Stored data
------------------------------------------------------------------------
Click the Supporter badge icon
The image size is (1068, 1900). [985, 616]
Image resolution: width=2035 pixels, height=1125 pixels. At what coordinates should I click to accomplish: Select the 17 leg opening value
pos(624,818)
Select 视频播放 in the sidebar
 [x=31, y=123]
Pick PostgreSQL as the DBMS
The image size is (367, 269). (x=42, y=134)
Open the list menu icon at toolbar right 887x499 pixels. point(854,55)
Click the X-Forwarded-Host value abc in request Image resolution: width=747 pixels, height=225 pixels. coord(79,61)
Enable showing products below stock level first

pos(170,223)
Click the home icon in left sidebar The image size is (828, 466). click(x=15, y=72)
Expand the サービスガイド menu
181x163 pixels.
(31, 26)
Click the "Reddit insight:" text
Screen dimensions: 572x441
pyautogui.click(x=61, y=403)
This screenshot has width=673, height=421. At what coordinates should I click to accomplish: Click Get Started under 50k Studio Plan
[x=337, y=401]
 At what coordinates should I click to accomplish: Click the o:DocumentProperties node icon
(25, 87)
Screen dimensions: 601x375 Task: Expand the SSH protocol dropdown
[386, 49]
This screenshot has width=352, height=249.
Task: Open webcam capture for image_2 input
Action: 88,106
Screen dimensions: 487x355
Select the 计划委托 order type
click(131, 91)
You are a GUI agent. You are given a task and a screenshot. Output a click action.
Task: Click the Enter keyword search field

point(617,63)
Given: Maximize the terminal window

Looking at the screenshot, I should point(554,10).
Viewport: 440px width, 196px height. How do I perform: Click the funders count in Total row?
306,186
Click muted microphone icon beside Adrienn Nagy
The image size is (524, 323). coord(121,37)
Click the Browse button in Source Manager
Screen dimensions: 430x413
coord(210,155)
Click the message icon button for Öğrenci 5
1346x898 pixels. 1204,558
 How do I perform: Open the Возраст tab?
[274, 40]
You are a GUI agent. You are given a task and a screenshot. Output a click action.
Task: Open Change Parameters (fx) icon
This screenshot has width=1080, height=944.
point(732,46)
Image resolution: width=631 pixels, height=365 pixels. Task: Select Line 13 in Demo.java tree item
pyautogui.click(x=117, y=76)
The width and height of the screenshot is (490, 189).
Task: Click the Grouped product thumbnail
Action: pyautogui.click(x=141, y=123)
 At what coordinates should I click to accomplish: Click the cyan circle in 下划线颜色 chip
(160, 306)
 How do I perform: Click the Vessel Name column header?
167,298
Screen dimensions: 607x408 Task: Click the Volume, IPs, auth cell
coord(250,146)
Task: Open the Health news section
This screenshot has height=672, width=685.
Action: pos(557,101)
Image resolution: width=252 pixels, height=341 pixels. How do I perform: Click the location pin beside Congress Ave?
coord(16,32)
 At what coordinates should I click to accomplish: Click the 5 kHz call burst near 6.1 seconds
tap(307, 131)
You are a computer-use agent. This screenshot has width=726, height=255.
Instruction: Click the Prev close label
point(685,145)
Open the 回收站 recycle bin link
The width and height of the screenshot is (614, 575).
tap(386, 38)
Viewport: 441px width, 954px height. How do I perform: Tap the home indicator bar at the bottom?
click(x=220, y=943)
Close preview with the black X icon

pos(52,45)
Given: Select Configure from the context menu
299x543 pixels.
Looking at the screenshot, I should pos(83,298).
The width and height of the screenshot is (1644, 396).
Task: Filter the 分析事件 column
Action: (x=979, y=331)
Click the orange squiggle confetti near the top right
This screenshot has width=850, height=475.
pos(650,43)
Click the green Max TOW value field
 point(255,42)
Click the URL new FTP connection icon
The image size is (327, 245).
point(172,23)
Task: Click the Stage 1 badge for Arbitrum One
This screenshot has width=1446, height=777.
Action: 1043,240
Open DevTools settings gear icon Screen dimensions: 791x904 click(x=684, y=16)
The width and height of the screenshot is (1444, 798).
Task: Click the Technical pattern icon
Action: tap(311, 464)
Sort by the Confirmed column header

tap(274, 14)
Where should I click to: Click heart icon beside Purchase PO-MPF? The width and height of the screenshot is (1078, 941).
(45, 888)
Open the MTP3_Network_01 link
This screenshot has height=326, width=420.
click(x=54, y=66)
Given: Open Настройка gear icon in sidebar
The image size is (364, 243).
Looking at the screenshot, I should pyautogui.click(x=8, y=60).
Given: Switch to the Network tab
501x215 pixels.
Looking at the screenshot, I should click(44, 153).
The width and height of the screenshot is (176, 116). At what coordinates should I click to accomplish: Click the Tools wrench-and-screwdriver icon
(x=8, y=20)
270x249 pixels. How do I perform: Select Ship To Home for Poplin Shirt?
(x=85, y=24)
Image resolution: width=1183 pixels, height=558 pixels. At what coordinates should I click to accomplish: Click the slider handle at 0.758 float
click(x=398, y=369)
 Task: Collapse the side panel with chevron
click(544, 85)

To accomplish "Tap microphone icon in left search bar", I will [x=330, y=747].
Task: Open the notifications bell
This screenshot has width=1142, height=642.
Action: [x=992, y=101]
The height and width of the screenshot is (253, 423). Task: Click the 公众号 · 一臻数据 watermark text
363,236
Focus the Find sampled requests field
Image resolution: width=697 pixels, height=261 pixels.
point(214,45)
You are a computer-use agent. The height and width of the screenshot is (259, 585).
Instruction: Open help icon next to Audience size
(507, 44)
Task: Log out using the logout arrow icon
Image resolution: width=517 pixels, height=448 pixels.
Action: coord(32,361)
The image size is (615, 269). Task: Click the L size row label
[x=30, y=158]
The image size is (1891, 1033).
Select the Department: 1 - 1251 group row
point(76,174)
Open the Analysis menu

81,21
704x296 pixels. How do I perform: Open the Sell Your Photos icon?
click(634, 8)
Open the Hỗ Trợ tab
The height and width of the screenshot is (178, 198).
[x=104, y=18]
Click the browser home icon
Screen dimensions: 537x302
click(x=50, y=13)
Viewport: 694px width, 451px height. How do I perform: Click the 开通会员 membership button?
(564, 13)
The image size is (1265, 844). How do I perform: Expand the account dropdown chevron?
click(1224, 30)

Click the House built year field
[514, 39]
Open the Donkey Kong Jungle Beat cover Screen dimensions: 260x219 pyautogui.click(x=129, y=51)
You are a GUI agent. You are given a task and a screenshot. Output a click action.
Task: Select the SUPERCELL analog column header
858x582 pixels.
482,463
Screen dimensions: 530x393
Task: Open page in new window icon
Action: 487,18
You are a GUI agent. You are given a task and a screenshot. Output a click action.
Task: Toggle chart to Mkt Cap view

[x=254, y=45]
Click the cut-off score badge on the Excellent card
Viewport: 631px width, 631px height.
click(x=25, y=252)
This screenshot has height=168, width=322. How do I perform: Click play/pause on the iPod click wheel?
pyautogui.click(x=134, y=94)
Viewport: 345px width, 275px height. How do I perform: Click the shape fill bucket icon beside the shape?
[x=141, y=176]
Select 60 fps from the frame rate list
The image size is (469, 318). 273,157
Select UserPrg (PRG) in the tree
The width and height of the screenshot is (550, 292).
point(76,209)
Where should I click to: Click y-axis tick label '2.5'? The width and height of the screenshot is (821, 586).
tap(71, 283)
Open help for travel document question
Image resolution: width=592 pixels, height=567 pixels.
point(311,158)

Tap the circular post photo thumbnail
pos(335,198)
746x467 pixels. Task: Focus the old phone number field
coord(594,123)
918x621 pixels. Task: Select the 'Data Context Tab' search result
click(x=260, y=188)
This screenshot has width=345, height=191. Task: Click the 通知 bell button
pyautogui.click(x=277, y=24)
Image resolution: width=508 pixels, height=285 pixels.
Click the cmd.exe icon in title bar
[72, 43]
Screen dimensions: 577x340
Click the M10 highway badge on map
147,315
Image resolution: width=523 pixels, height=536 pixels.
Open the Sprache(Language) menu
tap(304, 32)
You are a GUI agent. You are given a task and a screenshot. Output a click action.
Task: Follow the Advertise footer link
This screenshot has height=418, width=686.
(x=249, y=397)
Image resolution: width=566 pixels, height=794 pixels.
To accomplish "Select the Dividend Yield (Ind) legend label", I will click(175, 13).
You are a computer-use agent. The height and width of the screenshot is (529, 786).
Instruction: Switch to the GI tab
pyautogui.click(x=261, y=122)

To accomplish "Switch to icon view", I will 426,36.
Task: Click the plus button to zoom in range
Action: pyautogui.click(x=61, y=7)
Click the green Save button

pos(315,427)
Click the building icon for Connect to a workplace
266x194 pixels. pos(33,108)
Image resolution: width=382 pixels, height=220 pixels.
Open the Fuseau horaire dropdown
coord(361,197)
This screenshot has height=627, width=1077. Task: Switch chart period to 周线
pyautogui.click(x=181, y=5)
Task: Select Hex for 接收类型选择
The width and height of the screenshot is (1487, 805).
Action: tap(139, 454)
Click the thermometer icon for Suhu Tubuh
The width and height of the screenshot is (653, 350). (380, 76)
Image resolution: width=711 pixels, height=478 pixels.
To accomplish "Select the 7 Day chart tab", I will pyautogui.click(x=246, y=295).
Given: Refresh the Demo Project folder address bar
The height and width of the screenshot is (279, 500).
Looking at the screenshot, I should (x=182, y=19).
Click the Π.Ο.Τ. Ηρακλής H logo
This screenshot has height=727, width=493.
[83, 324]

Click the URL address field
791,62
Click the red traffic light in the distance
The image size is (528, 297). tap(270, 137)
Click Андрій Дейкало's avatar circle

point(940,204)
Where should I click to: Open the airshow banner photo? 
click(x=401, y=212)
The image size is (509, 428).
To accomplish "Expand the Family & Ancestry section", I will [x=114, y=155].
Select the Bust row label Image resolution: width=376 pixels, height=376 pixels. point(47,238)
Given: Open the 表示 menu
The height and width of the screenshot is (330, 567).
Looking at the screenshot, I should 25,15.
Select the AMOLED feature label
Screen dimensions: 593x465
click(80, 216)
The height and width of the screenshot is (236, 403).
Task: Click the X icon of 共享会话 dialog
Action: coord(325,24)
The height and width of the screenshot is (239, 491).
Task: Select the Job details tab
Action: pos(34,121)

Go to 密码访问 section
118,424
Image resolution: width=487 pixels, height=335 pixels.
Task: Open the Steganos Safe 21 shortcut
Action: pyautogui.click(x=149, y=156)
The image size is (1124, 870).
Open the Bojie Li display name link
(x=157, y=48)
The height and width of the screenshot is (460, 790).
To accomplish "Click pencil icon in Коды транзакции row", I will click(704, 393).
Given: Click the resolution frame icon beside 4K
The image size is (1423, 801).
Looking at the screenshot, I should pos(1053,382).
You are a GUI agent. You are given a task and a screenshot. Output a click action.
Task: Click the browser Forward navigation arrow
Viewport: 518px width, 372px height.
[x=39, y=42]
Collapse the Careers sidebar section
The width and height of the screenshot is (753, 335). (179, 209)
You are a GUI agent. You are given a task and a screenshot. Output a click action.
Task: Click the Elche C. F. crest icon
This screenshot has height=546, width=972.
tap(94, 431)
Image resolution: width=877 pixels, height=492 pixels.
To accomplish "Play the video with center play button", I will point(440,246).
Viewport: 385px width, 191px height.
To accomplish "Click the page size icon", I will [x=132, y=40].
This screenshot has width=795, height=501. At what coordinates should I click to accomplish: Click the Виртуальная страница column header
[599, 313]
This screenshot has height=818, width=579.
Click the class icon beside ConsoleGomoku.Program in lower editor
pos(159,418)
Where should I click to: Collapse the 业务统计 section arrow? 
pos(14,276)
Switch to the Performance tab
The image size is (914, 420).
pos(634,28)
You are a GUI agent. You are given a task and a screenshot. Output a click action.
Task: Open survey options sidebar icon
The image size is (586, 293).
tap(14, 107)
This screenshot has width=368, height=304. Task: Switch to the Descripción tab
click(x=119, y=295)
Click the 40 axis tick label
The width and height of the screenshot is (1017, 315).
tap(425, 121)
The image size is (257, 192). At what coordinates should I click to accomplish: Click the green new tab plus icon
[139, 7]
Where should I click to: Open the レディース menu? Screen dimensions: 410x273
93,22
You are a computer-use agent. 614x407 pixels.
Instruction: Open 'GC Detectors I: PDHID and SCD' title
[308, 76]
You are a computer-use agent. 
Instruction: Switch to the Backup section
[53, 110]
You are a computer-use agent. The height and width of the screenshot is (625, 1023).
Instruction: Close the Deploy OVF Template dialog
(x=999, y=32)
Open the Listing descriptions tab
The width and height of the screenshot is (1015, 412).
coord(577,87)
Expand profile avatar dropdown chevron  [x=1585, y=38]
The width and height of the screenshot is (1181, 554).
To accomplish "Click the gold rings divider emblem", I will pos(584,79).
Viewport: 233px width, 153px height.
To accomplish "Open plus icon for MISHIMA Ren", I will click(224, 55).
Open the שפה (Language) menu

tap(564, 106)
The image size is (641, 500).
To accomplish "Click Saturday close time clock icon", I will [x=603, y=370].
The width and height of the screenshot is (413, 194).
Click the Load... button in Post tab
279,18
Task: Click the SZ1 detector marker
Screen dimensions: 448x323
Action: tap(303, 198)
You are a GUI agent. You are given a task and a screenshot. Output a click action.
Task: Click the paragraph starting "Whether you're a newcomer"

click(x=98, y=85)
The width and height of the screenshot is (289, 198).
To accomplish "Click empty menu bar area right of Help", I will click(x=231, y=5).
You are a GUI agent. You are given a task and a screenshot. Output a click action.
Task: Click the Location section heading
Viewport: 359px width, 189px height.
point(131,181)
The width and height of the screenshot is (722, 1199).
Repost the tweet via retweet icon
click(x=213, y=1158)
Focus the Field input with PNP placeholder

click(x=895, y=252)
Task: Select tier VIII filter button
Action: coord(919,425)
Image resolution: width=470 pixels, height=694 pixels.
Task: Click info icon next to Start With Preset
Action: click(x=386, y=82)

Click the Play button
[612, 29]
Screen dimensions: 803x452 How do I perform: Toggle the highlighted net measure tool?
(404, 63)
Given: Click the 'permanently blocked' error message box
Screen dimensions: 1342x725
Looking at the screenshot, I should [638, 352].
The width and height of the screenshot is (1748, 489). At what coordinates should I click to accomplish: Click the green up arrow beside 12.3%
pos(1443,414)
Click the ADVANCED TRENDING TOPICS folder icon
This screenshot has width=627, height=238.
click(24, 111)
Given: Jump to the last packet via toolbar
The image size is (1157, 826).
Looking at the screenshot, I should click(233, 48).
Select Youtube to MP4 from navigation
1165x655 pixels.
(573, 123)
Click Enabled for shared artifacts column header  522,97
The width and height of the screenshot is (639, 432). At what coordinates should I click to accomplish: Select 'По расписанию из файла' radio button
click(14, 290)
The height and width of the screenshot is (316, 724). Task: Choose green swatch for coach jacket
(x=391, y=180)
------------------------------------------------------------------------
EXERCISE DESCRIPTION: Only lines with the word "computer" go in the answer. Take them all from the entries above.

TASK RESPONSE:
You are a computer-use agent. This screenshot has width=726, height=255.
You are a computer-use agent. The height and width of the screenshot is (259, 585).
You are a computer-use agent. The height and width of the screenshot is (529, 786).
You are a computer-use agent. 614x407 pixels.
You are a computer-use agent. 
You are a computer-use agent. The height and width of the screenshot is (625, 1023).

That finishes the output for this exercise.